* _Exercise task_: Please list each line of the items below that contains the string "agent".

* _Source records_:
----

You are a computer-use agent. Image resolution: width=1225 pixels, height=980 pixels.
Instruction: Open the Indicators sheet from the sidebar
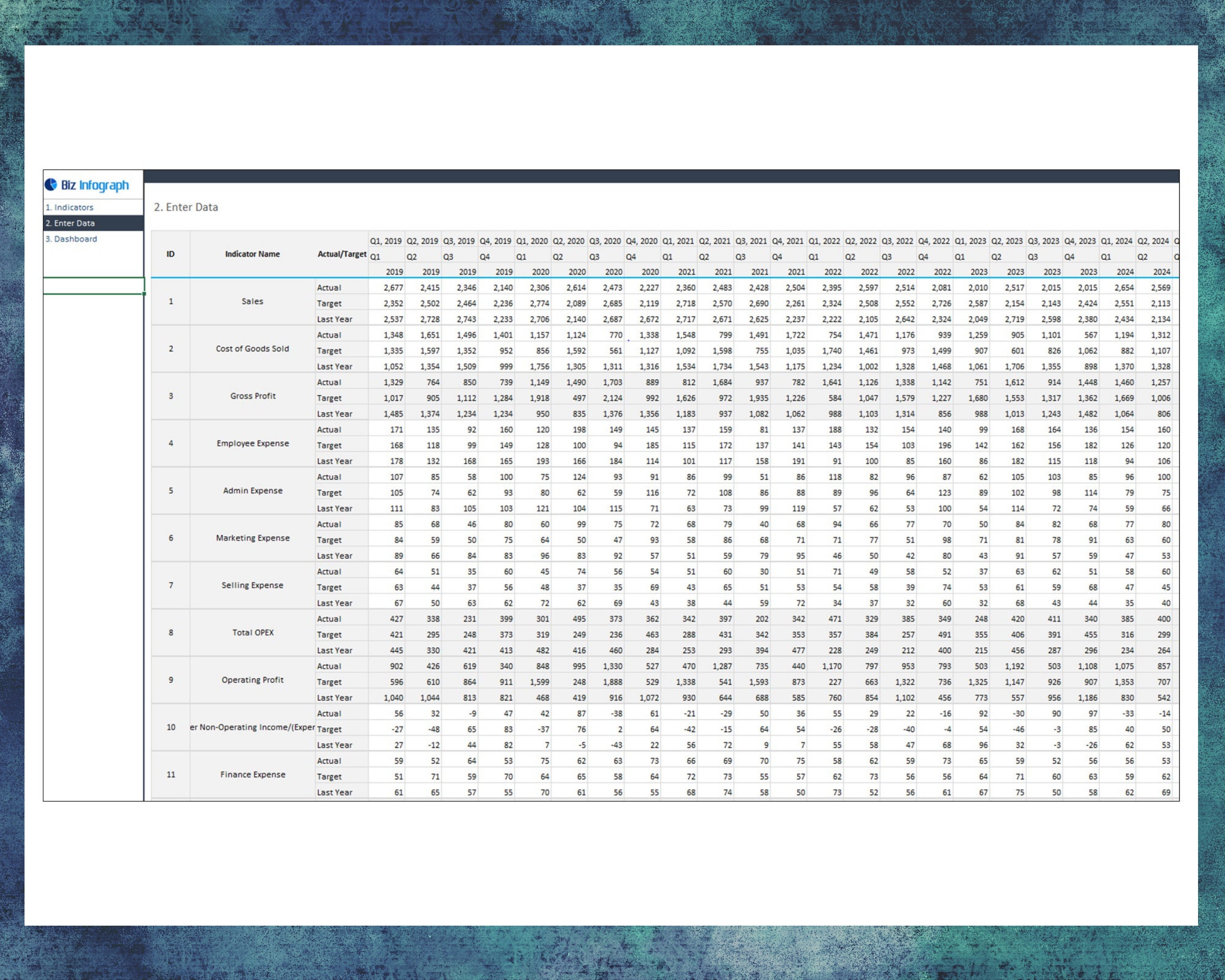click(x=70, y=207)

----

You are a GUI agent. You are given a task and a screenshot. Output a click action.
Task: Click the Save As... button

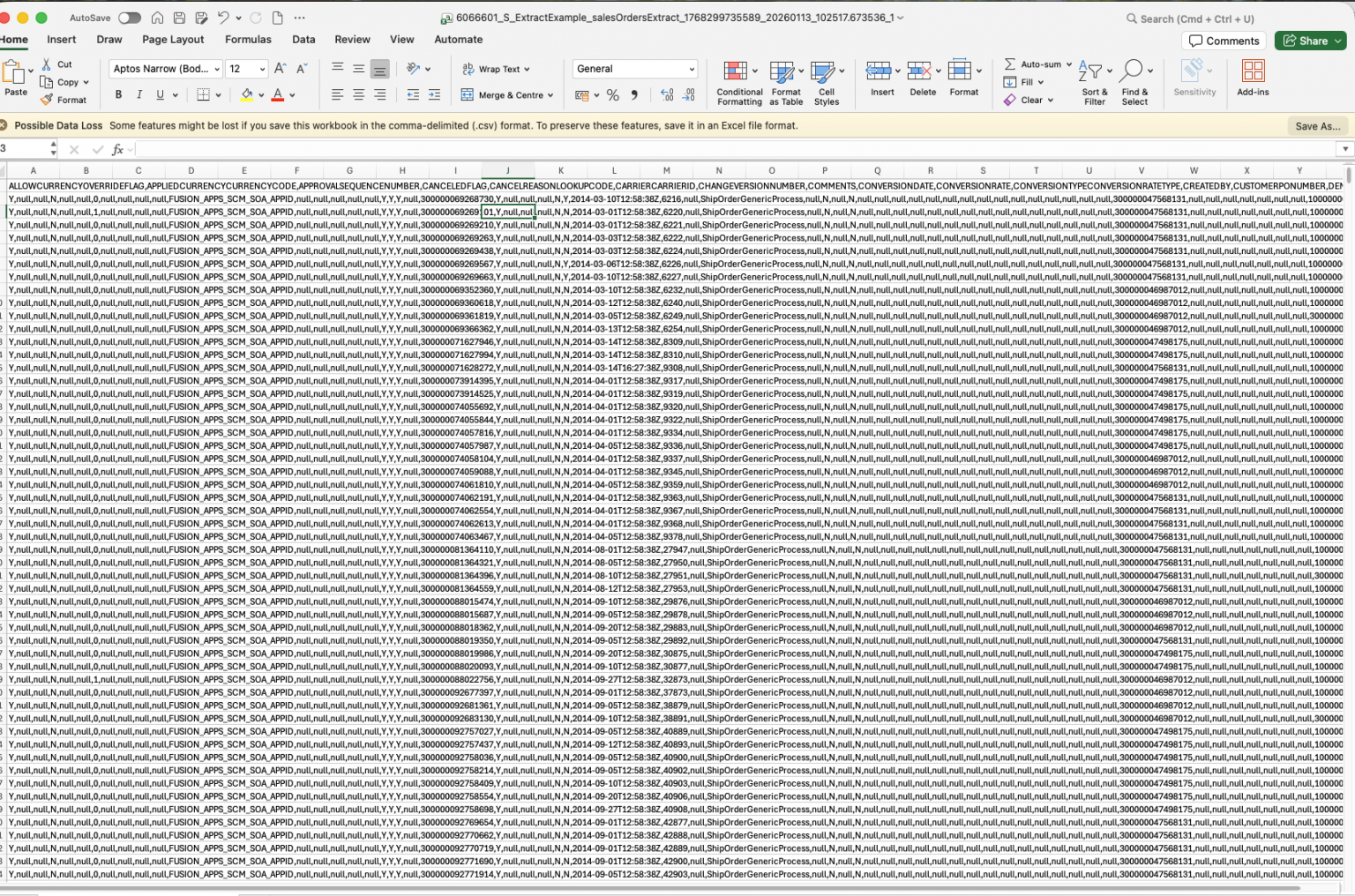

----

* _Solution to the problem_:
You are a computer-use agent. Image resolution: width=1225 pixels, height=980 pixels.
You are a GUI agent. You are given a task and a screenshot. Output a click action.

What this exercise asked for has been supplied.